Tuesday, January 27, 2015

CQA holds annual "Play Day," prepares for StashFest

A "free-form" marbled design, right after being pulled off the "gel" medium
A large turnout of enthusiastic CQA members gathered January 10 in the workroom of the Bellevue Art Museum, eager to learn some new surface-design techniques as well as to play with favorite art materials. All the activities were aimed at producing unique fabrics for "The CQA Collection," which will be unveiled at the StashFest 2015 fundraiser, set for April 18 in La  Conner, WA.  

Attendees were clad in old clothes and aprons, ready to "get messy" with paints, crayons and more, in instructional sessions led by  volunteer "stationmasters": Colleen Wise (silk screening), Marilynn Dondero-Rich (die-cutting), Carla Stehr (water-soluble crayons, pencils, color sticks, rubbing blocks), and Helen Johnston (layered marbling using fluid acrylics, masks and traditional marbling tools). Roberta Andresen was our liaison with BAM and also brought a varied collection of stamping materials. Carla DiPietro, fundraising chair for CQA, masterminded all the details of this fun--and important--meeting.

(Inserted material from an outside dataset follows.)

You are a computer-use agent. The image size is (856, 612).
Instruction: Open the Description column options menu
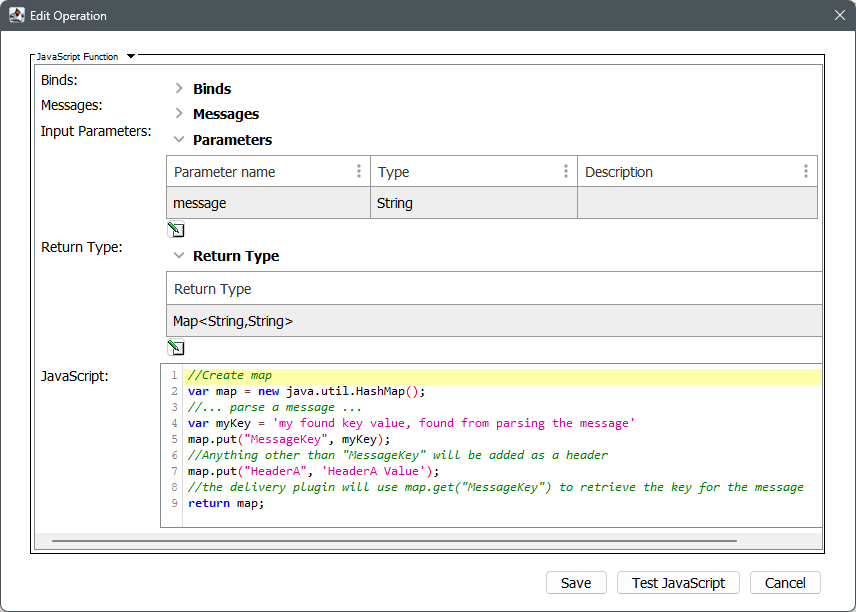tap(806, 172)
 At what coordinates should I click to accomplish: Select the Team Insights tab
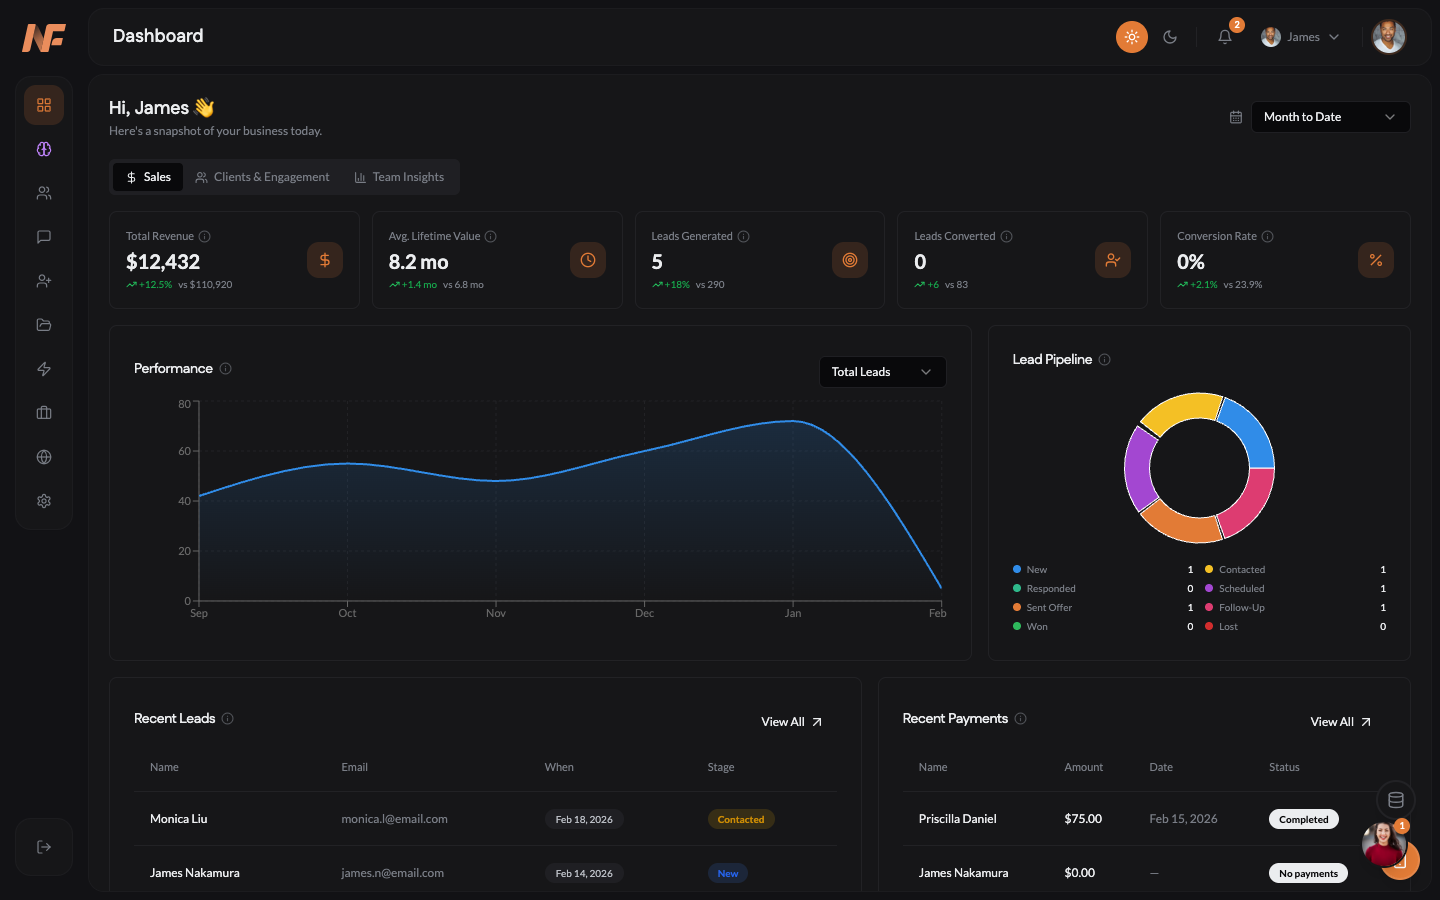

Colleen Wise (at rear) led the silk-screen station

Popular silk screen designs ranged from textures (above) to small patterns (below).
Leaves are always a favorite silk-screen design (above) as are textures (below). The latter lend themselves to further screening, stamping or other surface design,

Carla Stehr, left, led the station using water-soluble crayons, pencils and "color blocks" as well as the use of rubbing plates.
What looks like pastels are actually water-soluble color blocks.

Using water-soluble color sticks on wet fabric with  rubbing blocks beneath creates interesting patterns.

Carla Stehr's "notebook" showed the many different appearances of the same color that can be achieved with the different water-soluble products and how they are handled.

Rubbing over embossed plates with various water-soluble media on a piece of wet, previously dyed fabric produces some interesting effects.

Marilynn Dondero-Rich (right) with her "assistant" Sally Strawn sets up the die-cutting station.

Die-cutting flowers out of a fusible-backed piece of fabric (above) resulted in a "negative space" piece of fabric (below) that was later used as a mask in a silk-screen project!

Finished die-cut flowers, packaged for sale at StashFest.

Helen Johnston taught at the marbling station--a technique new at the Play Day this year.

Yellow paint is applied, drop by drop, to create the free-form marbled piece at the top of this post.
The use of this plastic mask (above) confines the paint on top of the gel to produce a more structured piece (below). Once removed from the gel, all the marbled pieces were placed on layers of newsprint to soak up what amounted to a fairly large quantity of liquid.

This piece started with the use of the yellow "holes" mask...and then went off on its own!

(Above and below) Some very unusual patterns were achieved at the marbling station!

Good, solid pressure is needed to get a clean impression of the large circular stamp.

Some patient stamping of simple letter forms (above) produces an interesting piece of fabric (below)!

Many pieces of unusual materials were completed during the session, with others due to be further treated and then returned at the next meeting, as Carla DiPietro builds up the pieces of "The CQA Collection." The play-day was the group's third such annual workshop, and the April 18 StashFest marks CQA's third appearance at that fundraising event. StashFest sales of fabrics created and/or donated by CQA members  will benefit both CQA and the La Conner Quilt & Textile Museum. (Preliminary information about StashFest may be found at http://members.lovelaconner.com/events/details/stashfest-2015-2253)

(From left) Fundraising Chair Carla DiPietro, former president Mary Lewis, and member Cheryl Quesnell admire finished pieces as they begin to stack up on the drying rack.

Among the completed, labeled and packaged pieces for "The CQA Collection" to be sold at the April 18 StashFest is this delightful, coordinated set of  silk-screened "rooster"prints.